The ancient Babylonians were quite practical when it came to marriage. They never waited for any of their women to become "old maids"; it was customary to auction off all marriageable females annually. Men bid very high for the most attractive females. The money paid for them was used strictly as dowries for the women with fewer obvious charms for whom no one had bid. With such fringe benefits, an unattached woman was a notable rarity.

The ancient Greeks had a marital custom that, if applied today, would make old age obsolete. The women apparently managed to remain young by counting their age from the date on which they were married rather than from the day of their birth. They felt that the wedding marked the real beginning of a woman's life; all that went before was merely preparation. This usually gave a woman an extra twenty years of youth. The average life span of the ancient Greek woman was about fifty years; yet it was rare to find a woman over "thirty."

Years ago bizarre courting rituals were enforced strictly to keep the bride's virtue intact before the actual marriage. And in some parts of the world the methods were extreme. In the Solomon Islands a bride—to—be was kept in a cage, closely guarded, and not released until the time of the wedding. The girl's parents would keep an unusually sharp eye on their future son—in—law, who had to account for his whereabouts at all times.

In Wales future grooms had to develop artistic skill if they wished to be allowed to visit their brides—to—be. To keep the grooms' hands busy until the wedding, they had to make wooden spoons of very elaborate and delicate design for the girls' parents.

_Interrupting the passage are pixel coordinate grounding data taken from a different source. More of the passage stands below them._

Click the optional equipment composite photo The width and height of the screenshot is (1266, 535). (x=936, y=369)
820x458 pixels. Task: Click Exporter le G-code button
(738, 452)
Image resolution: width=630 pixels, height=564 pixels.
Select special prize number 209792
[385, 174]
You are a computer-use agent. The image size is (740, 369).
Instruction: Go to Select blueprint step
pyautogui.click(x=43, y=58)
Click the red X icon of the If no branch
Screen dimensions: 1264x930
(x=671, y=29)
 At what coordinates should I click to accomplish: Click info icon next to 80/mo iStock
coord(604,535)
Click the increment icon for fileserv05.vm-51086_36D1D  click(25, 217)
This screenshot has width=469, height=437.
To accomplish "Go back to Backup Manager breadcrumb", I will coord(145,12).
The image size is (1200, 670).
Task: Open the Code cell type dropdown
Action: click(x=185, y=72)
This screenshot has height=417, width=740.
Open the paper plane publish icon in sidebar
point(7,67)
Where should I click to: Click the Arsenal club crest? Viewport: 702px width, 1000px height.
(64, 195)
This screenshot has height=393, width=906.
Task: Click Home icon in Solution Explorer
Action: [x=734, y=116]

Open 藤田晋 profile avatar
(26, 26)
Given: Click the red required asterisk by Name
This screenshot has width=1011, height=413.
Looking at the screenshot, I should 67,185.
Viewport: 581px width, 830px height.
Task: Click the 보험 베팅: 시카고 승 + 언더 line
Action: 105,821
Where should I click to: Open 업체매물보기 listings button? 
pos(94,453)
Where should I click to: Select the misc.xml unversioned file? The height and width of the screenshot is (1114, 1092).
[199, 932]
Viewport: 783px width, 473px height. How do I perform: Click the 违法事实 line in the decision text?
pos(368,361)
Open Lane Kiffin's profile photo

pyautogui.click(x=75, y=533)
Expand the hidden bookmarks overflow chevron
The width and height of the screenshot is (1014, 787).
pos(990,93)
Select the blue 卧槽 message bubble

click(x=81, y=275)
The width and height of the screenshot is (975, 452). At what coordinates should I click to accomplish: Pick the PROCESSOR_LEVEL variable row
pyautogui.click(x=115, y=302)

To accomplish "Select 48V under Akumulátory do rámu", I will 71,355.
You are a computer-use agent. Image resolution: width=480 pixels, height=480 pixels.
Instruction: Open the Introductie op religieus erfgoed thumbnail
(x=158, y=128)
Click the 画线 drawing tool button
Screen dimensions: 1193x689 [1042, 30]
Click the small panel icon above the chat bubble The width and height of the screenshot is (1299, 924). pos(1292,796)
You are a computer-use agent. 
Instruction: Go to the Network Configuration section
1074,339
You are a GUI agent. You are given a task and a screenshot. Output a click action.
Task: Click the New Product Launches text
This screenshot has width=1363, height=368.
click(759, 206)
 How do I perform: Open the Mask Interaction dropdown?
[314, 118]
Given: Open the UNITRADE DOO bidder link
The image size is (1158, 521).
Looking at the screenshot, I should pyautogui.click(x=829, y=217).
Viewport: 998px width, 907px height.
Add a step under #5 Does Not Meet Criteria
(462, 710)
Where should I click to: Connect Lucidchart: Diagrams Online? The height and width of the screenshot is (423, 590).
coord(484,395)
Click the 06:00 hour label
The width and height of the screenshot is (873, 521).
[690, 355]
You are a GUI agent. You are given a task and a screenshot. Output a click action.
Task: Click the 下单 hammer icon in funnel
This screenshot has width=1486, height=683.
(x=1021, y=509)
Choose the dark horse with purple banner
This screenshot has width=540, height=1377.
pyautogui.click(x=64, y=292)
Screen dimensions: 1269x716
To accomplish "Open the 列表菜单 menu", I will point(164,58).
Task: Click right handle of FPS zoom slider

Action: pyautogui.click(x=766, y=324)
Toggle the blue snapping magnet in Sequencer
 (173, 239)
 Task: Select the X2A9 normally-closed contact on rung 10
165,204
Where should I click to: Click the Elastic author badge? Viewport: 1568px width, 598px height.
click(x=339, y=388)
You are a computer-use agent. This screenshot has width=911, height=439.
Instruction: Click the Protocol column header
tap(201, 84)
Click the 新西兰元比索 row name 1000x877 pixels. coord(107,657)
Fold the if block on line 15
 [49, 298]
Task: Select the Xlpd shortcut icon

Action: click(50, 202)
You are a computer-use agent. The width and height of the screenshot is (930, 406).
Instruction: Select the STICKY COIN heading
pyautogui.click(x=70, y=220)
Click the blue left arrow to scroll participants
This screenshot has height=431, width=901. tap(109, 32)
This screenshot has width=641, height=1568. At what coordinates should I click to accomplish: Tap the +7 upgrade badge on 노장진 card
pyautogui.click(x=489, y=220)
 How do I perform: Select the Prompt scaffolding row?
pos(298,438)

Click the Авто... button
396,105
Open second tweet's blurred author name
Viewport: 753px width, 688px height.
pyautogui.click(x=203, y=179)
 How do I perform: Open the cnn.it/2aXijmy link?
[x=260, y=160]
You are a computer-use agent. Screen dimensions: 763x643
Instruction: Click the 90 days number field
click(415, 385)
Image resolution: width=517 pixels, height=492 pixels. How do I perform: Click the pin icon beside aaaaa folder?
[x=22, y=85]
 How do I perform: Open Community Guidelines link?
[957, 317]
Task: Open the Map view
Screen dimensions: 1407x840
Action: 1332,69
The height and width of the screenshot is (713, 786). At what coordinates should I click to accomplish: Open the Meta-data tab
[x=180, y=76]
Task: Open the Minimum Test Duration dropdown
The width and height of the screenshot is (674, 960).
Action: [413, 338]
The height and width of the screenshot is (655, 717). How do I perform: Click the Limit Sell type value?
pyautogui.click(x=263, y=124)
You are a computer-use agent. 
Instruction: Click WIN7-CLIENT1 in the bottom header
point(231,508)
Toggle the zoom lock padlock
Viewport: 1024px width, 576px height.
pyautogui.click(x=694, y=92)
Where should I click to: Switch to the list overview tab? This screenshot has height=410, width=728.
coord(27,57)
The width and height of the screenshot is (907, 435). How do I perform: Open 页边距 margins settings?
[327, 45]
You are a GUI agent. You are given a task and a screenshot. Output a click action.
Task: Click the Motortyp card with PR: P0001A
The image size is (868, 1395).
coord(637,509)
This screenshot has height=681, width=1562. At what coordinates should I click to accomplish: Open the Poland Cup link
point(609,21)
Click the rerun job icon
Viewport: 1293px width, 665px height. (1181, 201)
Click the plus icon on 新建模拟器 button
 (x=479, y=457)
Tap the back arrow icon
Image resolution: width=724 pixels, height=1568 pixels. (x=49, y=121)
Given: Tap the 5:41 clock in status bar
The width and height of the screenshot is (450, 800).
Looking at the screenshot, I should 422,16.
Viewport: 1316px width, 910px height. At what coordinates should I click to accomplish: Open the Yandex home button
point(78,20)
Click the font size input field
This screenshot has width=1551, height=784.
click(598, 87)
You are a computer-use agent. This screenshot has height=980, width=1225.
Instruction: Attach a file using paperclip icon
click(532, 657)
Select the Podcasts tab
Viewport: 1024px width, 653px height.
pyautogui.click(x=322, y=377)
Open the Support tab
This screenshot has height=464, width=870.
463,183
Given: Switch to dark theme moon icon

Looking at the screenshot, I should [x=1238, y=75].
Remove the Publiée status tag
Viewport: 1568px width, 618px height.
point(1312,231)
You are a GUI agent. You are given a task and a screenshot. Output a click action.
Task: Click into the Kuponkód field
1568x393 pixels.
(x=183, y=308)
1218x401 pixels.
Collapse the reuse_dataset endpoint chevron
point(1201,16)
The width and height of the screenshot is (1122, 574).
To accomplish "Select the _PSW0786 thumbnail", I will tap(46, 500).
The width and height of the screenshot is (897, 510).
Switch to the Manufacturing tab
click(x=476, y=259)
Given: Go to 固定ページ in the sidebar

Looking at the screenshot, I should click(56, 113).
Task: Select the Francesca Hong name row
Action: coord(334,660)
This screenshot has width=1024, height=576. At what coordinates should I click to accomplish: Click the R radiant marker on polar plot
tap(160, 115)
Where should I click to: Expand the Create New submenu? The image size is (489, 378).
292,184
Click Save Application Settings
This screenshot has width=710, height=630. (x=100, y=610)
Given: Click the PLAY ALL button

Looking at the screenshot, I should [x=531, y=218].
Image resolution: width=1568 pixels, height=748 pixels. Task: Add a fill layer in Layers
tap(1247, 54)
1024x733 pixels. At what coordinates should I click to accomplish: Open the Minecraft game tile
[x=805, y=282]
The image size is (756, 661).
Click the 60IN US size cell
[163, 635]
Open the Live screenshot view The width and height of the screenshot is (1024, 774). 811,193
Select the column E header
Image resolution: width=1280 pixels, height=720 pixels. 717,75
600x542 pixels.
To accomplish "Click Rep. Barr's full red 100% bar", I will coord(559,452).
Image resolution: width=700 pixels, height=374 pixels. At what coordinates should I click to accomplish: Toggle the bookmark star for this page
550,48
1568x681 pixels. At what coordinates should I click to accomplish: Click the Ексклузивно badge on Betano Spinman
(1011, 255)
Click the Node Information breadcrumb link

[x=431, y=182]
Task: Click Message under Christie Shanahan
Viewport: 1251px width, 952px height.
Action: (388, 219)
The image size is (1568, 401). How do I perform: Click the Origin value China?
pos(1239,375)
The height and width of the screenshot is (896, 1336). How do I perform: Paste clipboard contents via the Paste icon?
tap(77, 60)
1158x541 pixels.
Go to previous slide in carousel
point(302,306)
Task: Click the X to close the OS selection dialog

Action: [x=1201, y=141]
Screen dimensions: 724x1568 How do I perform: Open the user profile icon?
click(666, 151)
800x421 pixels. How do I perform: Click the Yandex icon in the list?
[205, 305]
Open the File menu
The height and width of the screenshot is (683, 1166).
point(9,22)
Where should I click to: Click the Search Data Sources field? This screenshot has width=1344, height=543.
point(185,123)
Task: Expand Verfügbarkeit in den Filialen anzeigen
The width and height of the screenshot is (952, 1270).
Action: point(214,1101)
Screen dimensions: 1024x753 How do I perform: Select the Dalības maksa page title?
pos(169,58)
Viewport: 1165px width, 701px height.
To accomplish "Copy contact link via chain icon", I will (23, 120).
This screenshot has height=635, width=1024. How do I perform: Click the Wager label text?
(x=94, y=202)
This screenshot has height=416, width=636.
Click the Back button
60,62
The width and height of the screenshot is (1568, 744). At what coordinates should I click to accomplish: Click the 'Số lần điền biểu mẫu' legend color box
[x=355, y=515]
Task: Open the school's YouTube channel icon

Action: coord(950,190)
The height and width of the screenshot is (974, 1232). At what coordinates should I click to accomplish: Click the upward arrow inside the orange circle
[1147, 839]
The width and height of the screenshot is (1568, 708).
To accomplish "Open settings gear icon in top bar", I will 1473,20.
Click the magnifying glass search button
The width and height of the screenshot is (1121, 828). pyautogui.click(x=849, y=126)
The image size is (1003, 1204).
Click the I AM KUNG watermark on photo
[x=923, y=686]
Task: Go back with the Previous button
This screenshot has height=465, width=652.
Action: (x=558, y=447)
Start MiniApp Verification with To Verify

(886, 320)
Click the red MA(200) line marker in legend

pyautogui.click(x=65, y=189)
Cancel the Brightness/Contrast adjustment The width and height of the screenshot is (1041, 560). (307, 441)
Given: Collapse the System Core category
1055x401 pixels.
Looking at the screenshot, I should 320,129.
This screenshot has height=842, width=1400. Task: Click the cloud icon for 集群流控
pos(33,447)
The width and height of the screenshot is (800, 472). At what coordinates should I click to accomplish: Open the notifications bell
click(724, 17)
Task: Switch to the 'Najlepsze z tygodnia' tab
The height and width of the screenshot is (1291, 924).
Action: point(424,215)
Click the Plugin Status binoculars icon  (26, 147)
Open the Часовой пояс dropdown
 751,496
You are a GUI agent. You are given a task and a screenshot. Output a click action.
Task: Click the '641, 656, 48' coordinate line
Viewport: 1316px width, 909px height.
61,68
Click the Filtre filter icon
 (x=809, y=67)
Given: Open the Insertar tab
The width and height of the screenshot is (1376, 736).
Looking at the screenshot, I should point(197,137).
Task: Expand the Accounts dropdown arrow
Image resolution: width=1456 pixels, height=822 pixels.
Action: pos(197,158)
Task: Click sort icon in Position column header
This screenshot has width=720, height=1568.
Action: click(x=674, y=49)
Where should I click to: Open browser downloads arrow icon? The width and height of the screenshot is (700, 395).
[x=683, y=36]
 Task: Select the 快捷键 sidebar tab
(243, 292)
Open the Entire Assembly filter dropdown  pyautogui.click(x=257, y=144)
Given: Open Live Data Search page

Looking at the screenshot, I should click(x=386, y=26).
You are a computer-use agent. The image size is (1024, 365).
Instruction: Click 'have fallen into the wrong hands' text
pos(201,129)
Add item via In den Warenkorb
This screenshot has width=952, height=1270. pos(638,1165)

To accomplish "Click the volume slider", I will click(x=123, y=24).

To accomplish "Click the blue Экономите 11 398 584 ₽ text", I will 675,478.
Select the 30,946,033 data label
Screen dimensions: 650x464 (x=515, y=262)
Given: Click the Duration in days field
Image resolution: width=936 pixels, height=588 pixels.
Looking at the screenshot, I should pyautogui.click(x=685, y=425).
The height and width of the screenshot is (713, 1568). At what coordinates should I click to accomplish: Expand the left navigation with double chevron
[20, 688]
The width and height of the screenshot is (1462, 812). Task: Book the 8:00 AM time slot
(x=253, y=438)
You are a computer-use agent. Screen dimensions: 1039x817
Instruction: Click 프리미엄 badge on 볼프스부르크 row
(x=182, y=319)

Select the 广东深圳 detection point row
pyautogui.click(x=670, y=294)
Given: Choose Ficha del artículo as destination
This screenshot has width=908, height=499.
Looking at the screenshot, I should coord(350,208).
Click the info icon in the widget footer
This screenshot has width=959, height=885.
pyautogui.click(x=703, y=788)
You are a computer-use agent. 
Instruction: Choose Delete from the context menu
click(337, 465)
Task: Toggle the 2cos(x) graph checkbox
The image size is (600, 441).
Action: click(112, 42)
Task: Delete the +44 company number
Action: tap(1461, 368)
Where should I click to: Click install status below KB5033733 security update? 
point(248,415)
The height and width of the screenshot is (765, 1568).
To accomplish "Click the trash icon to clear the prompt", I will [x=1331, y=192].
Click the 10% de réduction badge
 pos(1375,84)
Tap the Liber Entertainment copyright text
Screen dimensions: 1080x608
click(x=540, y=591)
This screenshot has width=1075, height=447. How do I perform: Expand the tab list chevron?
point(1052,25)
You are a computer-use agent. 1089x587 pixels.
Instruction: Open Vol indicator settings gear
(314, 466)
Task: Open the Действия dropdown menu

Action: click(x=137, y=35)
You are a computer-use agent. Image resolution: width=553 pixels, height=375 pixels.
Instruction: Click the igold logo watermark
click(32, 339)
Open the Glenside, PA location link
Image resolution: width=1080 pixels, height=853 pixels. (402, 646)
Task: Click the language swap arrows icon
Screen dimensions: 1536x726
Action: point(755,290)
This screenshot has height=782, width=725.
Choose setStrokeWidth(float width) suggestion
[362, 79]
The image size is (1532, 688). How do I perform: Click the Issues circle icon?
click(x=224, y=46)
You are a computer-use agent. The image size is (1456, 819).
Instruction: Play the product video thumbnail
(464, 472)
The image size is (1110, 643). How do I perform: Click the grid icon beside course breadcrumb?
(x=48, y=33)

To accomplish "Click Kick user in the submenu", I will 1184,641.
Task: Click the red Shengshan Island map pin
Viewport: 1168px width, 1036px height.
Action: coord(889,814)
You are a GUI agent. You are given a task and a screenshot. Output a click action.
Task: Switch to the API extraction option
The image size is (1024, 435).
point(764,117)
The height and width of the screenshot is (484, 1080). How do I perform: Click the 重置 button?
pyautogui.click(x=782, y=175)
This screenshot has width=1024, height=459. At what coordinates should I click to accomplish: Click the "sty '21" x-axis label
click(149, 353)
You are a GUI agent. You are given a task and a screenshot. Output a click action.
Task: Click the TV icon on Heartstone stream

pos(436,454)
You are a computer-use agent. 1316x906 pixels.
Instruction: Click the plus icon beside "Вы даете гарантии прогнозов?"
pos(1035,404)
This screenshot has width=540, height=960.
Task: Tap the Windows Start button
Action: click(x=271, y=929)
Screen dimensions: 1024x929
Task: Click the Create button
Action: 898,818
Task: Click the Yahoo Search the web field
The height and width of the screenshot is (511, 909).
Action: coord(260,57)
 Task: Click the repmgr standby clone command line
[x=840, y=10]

In contrast, nineteenth—century Scottish law required brides to certify their productivity by being pregnant on their wedding day. The law was enforced.

Standards of beauty have changed over the ages as well. Nowadays Americans consider a thin, shapely woman sexy and desirable. But it wasn't always so. In the late nineteenth century the great American beauty was Lillian Russell, and many a young man sighed over her photographs. This famous singer and actress, at the peak of her career, topped the scales at 186 pounds! The "fat is beautiful" viewpoint still prevails, not in America but in part of Nigeria. Here, when young girls reach puberty, they enter fattening houses, where they spend their time eating almost constantly. When they emerge months later, they appear as "mountains of flesh" and are only then considered truly fit for marriage.

Unusual methods of ending marital bliss have also been recorded. Back in the 1870s, in the city of Corinne, Utah, divorce was made so simple that any man could obtain one instantly. By merely slipping a $2.50 gold coin into a machine and turning a crank, he received divorce papers already signed by the local judge. But only men qualified for obtaining a divorce in this manner. The machine was extremely popular—for a while. Utah statutes failed to back up these slot machine divorces, and they were later declared illegal. As a result many men found they had unwittingly become bigamists.